João Paulo I, no seu famoso «Ilustríssimos Senhores»,
conta a história daquela menina que respondeu muito depressa à pergunta do
sacerdote sobre a Santíssima Trindade: – «A Santíssima Trindade é o Pai, o
Filho e o Espírito Santo». – «Desculpe, não entendi…» – «Nem é preciso»,
replicou ela. «É um mistério».
É, de facto, um mistério, e um mistério
mais precioso do que, para uma criancinha, o de ter pai, mãe e irmãos. Ou, para
um cientista, os mistérios físico-químicos do universo; ou, para um filósofo, o
mistério do ser… Tudo é mistério, afinal, no sentido de que nos é impossível
conhecer até à exaustão cada coisa. Só o Criador Se compreende absolutamente e
compreende absolutamente cada criatura. Mas conhecer, sim, podemos; e
aprofundar cada vez mais o nosso conhecimento das coisas, do homem e de Deus.
Podemos e devemos, ainda que se trate de mistérios tão superiores à nossa
capacidade intelectual, que só por revelação divina e por fé sobrenatural os
saibamos.
«Fides quaerens intelectum…» Recordo alguém
que objectava o seguinte a uma exposição que ouvia sobre a nossa fé: – «Não
será perigoso racionalizar a fé?» Como quem diz: a fé não é uma intuição ou um
sentimento tão profundo e complexo, que não admite enquadramento racional?
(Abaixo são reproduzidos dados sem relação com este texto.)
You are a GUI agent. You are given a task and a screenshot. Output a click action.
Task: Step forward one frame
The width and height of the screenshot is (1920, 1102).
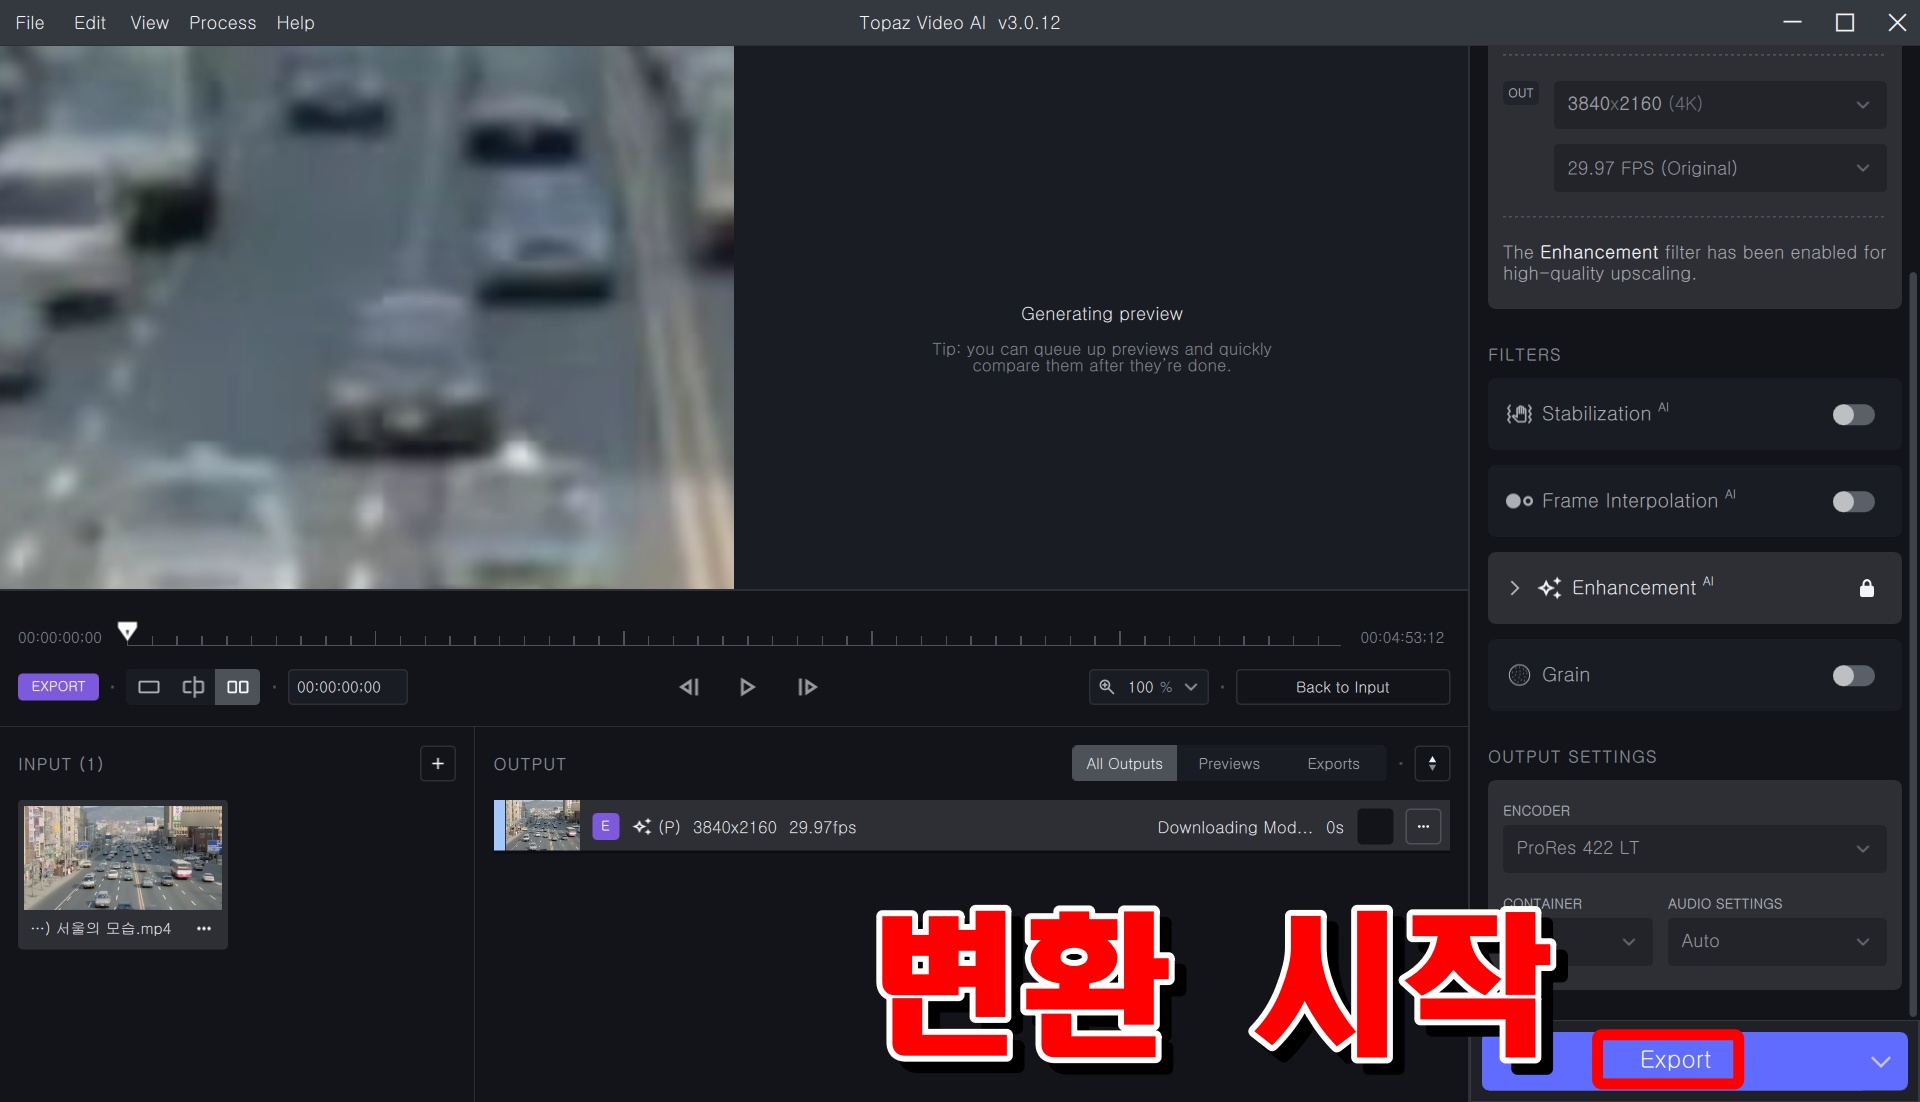click(x=807, y=687)
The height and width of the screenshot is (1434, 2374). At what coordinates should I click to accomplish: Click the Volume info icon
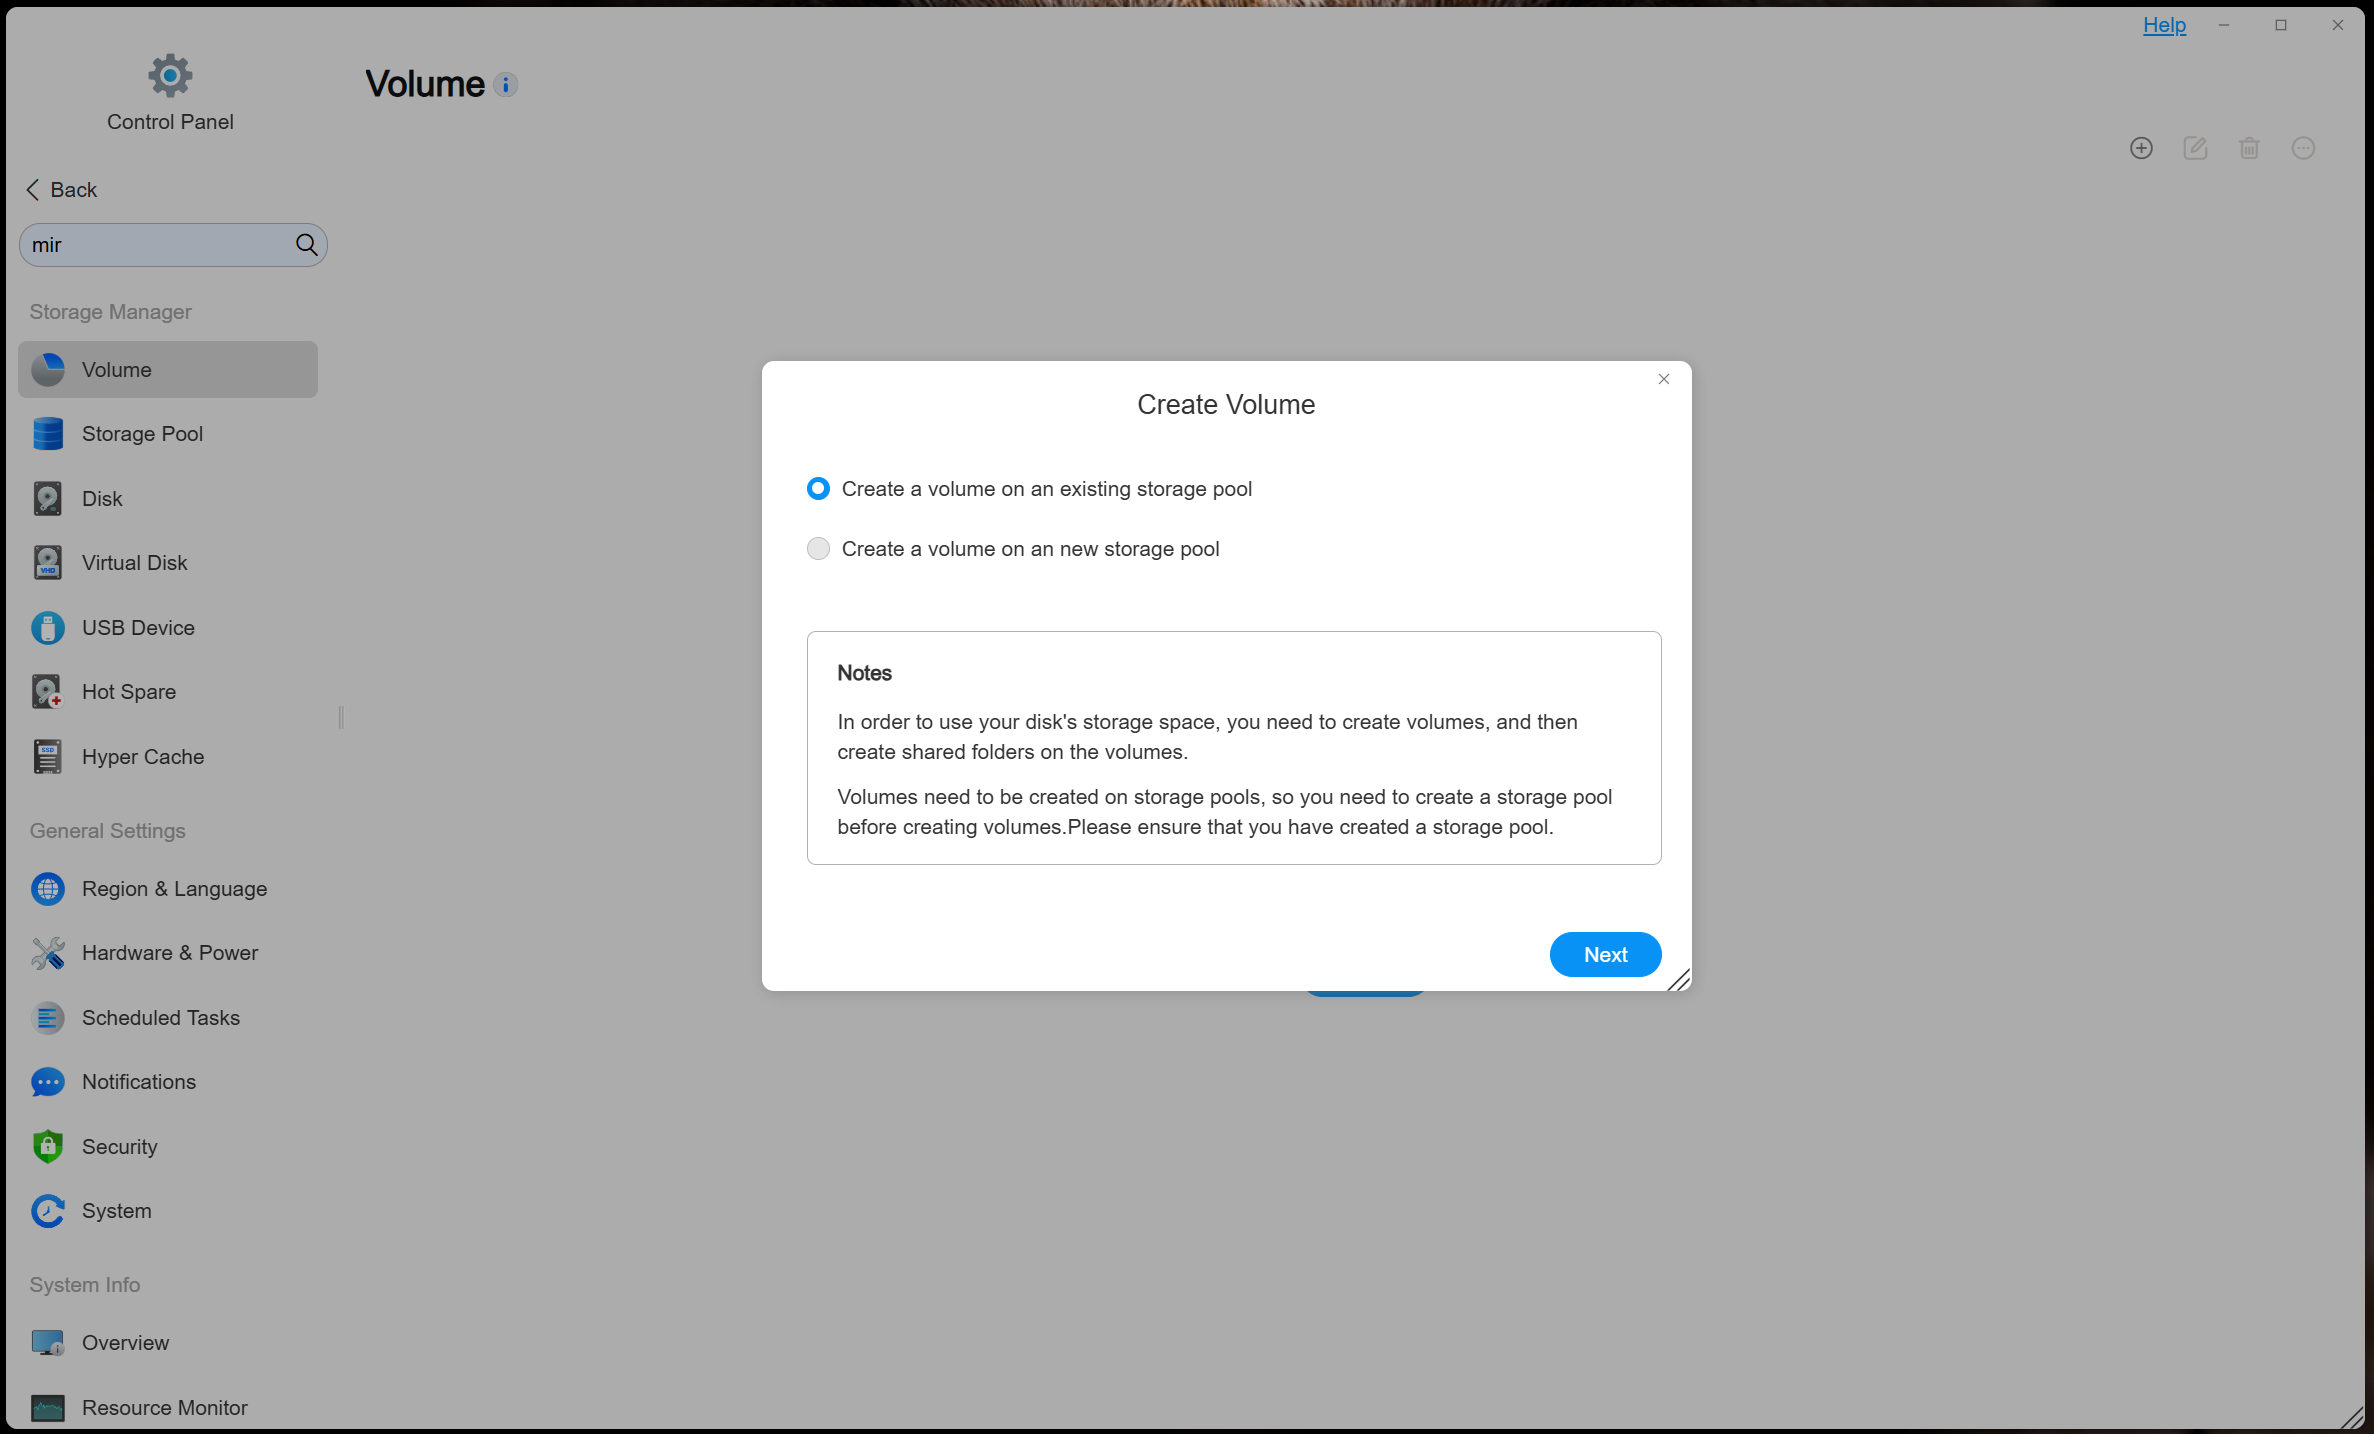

Acontece, porém, que, como somos seres racionais, temos de racionalizar tudo –
foi a correcta resposta. Não temos mesmo outro modo de conhecer senão através
da razão.
Sim, temos de «racionalizar» tudo, o que
não significa reduzir a realidade aos limites da nossa inteligência, mas
ordenar a inteligência de tal modo que seja capaz de receber, sem contradição,
toda a realidade que se nos impõe. E nenhuma mais certa do que a divinamente
revelada.
Há, porém, nessa objecção uma sugestão
interessante: se a fé se deve «racionalizar», «fazer-se teologia», há-de
procurar compreender antes de mais o amor. O perigo não está no jogo de
conceitos necessário ao raciocínio; toda a ciência, mesmo a que se refere em
directo a Deus, exige abstracção, terminologia própria e lógica rigorosa. O
perigo está em esquecer que Deus é Amor, e que toda a lógica da Criação e da
Redenção é uma lógica de amor. A frieza da especulação de S. Tomás de Aquino
não o impedia de cantar o maravilhoso romance do amor de Deus, sobretudo nos
seus inspirados hinos à Eucaristia.
Para dizer mais sucintamente: se não formos
românticos, nunca seremos teólogos. Se a fé procura forçosamente o «intelecto»,
o intelecto deve procurar antes de mais o amor, para poder raciocinar rigorosamente,
pois doutro modo nunca perceberia, sequer superficialmente, a razão de ser do
mundo e da nossa Salvação. Seríamos como aquele que recebe um ramo de rosas e
as analisa até ao ponto de saber tudo das suas pétalas, dos caules, dos
espinhos, mas se esqueceu da questão principal - quem mas enviou? Talvez seja
um cientista, mas será um cientista louco.